E para as pessoas que pensam que distúrbios alimentares são só ser magra, ou uma escolha? Para as pessoas que não pensam que é um problema sério? Eu queria colocar as pessoas dentro de uma experiência de um distúrbio alimentar e assustá-los. Eu queria transmitir o quão desconfortável isso é, não apenas para mim, mas para minha família e amigos, também. Eu queria que eles entendessem que distúrbios alimentares não são sobre vaidade – eles são enraizados na dor e na sensação de desesperança e, como você vê nos filmes, às vezes atado ao trauma.

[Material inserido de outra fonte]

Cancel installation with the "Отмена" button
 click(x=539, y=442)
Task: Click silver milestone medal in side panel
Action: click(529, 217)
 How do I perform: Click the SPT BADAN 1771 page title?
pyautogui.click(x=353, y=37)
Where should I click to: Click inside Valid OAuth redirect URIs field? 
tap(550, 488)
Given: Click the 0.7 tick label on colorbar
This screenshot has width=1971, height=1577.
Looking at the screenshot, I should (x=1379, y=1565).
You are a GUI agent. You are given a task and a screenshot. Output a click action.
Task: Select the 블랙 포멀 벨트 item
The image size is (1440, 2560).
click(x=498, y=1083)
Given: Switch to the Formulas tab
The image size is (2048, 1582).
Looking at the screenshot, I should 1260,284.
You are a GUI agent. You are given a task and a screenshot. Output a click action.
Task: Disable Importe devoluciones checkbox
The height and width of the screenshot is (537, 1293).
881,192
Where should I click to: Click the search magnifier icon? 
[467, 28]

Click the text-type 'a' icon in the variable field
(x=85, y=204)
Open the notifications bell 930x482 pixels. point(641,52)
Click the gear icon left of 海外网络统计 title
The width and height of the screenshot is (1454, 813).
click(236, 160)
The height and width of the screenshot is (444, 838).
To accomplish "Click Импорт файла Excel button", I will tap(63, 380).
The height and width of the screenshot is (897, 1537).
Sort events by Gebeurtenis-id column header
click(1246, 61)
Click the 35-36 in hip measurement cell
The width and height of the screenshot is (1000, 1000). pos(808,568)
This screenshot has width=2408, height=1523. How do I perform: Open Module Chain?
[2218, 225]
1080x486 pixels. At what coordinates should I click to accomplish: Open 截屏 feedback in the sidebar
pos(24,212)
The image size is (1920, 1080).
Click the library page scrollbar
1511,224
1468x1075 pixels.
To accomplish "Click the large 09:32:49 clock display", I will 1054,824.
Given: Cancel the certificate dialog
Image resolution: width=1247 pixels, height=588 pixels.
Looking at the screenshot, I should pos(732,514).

Eu acho que terão muitas pessoas que não vão ver Feed como um filme sobre um distúrbio alimentar, e eu tenho orgulho disso. Eles vão ver como um filme sobre uma garota que está sendo assombrada, eles vão ver como um suspense sobrenatural sobre o horror da culpa. Eles também não vão entender porque eu fiz essa história tão obscura e perturbadora quando falo sobre algo tão sério como doenças mentais. Mas para mim essa doença é assustadora. Para mim essa doença é uma força que ameaça a vida, que faz você lutar com as partes mais sombrias de você mesmo.

Eu nunca quis engatilhar alguém a ter distúrbio alimentar ou criar mais um desafio na jornada de alguém para a recuperação. Na minha experiência, recuperação não é uma caminhada no arco íris, mas eu sei que esperança é real. Feed é destinado a ser um passeio obscuro, e apenas o começo do que eu penso que é uma conversa muito importante – uma conversa que, com sorte, levará mais pessoas a obterem a ajuda que merecem.

Não me entenda errado, eu acho que pode ser imensamente poderoso brilhar uma luz na escuridão, mas talvez isso possa ser tão poderoso entrar e deixar seus olhos se ajustarem. Isso, para mim, é como encontramos nossa saída.